Лекс не торопился пожимать ее. Не из-за гордости или брезгливости. Он ожидал подвоха. И не случайно. Ладонь исчезла очень быстро, он бы не успел ее пожать, если бы и захотел.

— Хотя надо подумать, так ли уж выгодна сделка, — он вновь повернулся к девушке. — Дай мне еще пару минут, — он рассматривал свою жертву. Лекс не мог следить за его лицом, но чувствовал, что выражение у него примерно то же, что и у повара из богатого дома, рассматривающего мясо на рынке. И говорит он что-то лишь для того, чтобы развлечься, потешить себя. Он все давно решил. Вот только что?

Дэлглайш тут же оповестил его.

— Знаешь, ты мне и так вернешь цомтту. Ни к чему мне заключать с тобой сделку.

И прежде чем Лекс сделал хоть один вдох, мечом сделал быстрый росчерк на теле девушки.

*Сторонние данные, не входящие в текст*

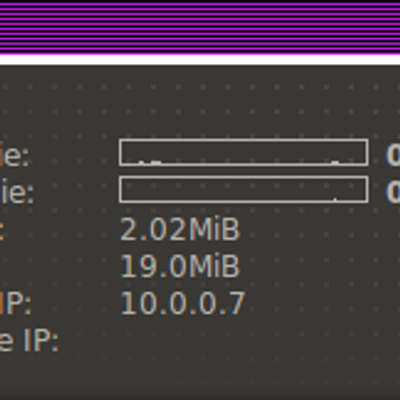Click the 2.02MiB value
The image size is (400, 400).
[x=180, y=229]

Точно расписался. А когда он вдохнул, Леся ожила, взглянула на Лешу, потом на себя. Раны вдруг вскрылись и на пол, разматываясь, выпали внутренности.

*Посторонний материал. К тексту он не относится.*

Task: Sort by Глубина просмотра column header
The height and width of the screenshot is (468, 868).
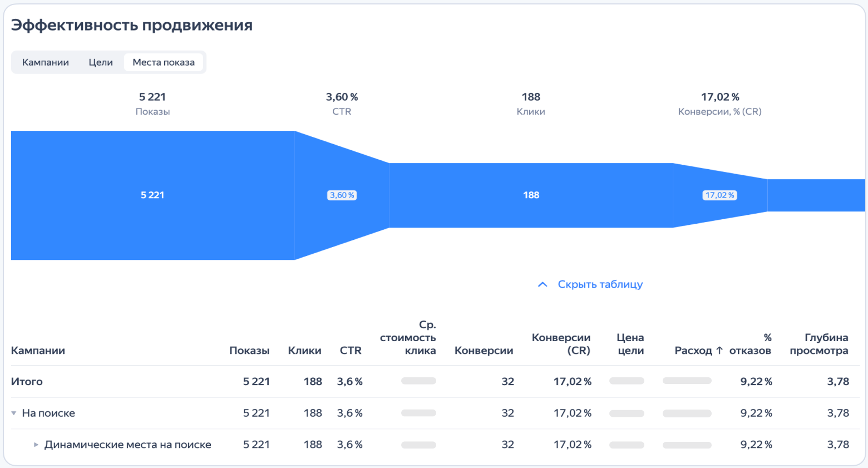Action: (x=818, y=344)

И тогда Лекс сжал цомтту, насаживая пальцы на длинные иглы.

Дальше он тоже был не здесь. Откуда-то с потолка видел стоящего в центре комнаты парня. Он держал руку в кармане, и его окутывали призрачно-зеленые цепи. Рядом Рыцарь удовлетворенно оглядывает сотворенное. Вокруг него белое сияние. Затем цепи разбиваются на звенья, повисают в воздухе, и втягиваются под кожу, каким-то образом захватив и сияние Дэлглайша — Рыцарь померк, превратившись в черную фигуру. Ложный лунный свет тоже угас. А парень быстро вырос, вытянулся под потолок, голова превратилась в волчью, с огромной пастью, острыми зубами. Руки удлинились, взбугрились мышцами. Вместо пальцев появились острые когти, лишь чуть уступающие кинжалам. И он прыгнул на Рыцаря, зажав в одной лапе искрящуюся кругляшку с длинными золотыми иглами. Ухватив за основание, он размахивал артефактом, стараясь вонзить иглы в лоб, пробить в нем дыру цомттой.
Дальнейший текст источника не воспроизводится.